The power company plans to spend as much as $275 million across the state to continue to boost its reliability, said Mark Durbin, a spokesman for Ohio Edison. That spending includes improvements at substations and trimming trees near power lines.

“This is a focus for us and it’s something we will continue to focus on,” Durbin said.

The reports, filed annually with PUCO, provide statistics that include the average number of outages per customer and the duration of those outages. The standards are meant to ensure that customers receive reliable service, said Marty Berkowitz, a spokesman for the Ohio Consumer’s Council, which advocates for Ohio utility customers.

Only Columbus Southern Power, a utility under the umbrella of AEP, failed to meet the standard for the average length of outages, said Jason Gilham, a PUCO spokesman. The company did meet the state requirements for the number of outages.

Ohio Edison’s goal was to have outages last about 114 minutes or less. Its actual performance showed the average outage lasted about 105 minutes in 2012, down from about 113 minutes in 2011.

The utility’s requirement for average outages per customer was slightly more than 1 per year, but its actual performance was slightly less than one per year.

Dayton Power and Light, which serves about 5,500 customers in western Clark County and 13,500 customers in Champaign County, also outperformed the state standards. It ranked fifth in the state for length and second in the state for frequency of outages.

The state required DP&L to meet a standard of about 125 minutes per outage or less. The average length of its outages last year was about 120 minutes.

Its average outage per customer was set at slight more than 1 per year. It performed better than that standard, with less than 1 outage per customer in 2012.

Utility companies have been tracking the information for several years, Durbin said, but were required to meet the standards after rules that took effect in 2010.

The standards required by the state don’t include power failures from major storms, such significant ice and wind storms that have struck the area in recent years. Smaller, typical storms are included in the statistics.

Mark Vest, a spokesman for DP&L, said those major storms are uncommon and separating those figures provides a more accurate picture of how a utility performs on a daily basis.

The electric system must operate 24 hours a day under sometimes difficult weather conditions, Vest said, so daily maintenance is a significant portion of the utility’s operations. DP&L spends between $10 million and $12 million a year trimming trees over an area between 2,000 and 2,200 miles annually.

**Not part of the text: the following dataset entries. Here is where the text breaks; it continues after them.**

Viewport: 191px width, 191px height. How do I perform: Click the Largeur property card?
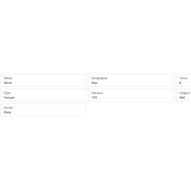(183, 95)
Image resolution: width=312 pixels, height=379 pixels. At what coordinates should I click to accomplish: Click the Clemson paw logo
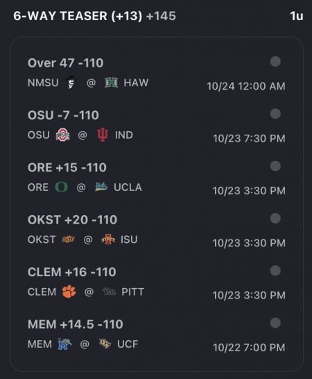[69, 292]
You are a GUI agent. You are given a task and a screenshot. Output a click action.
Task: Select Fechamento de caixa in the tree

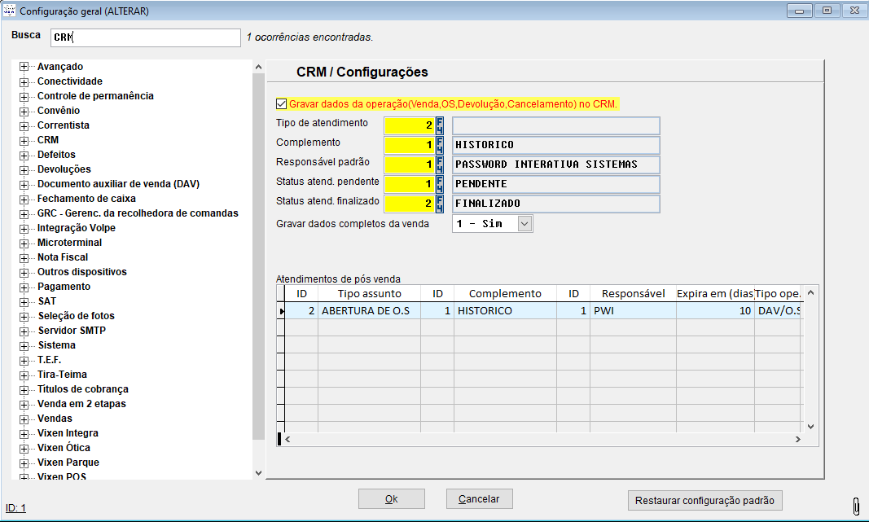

“It’s like driving down to Tampa and back and trimming every tree,” Vest said.

This is the second year Columbus Southern Power missed its standard for the duration of outages, Gilham said. PUCO will work with the company to determine the cause of the failure and it’s not yet clear what penalties the company could face.

He said the standards are one way the agency can ensure customers are receiving reliable service from the utilities.

“It’s more of us trying to be in a more proactive mode rather than a reactive mode,” Gilham said.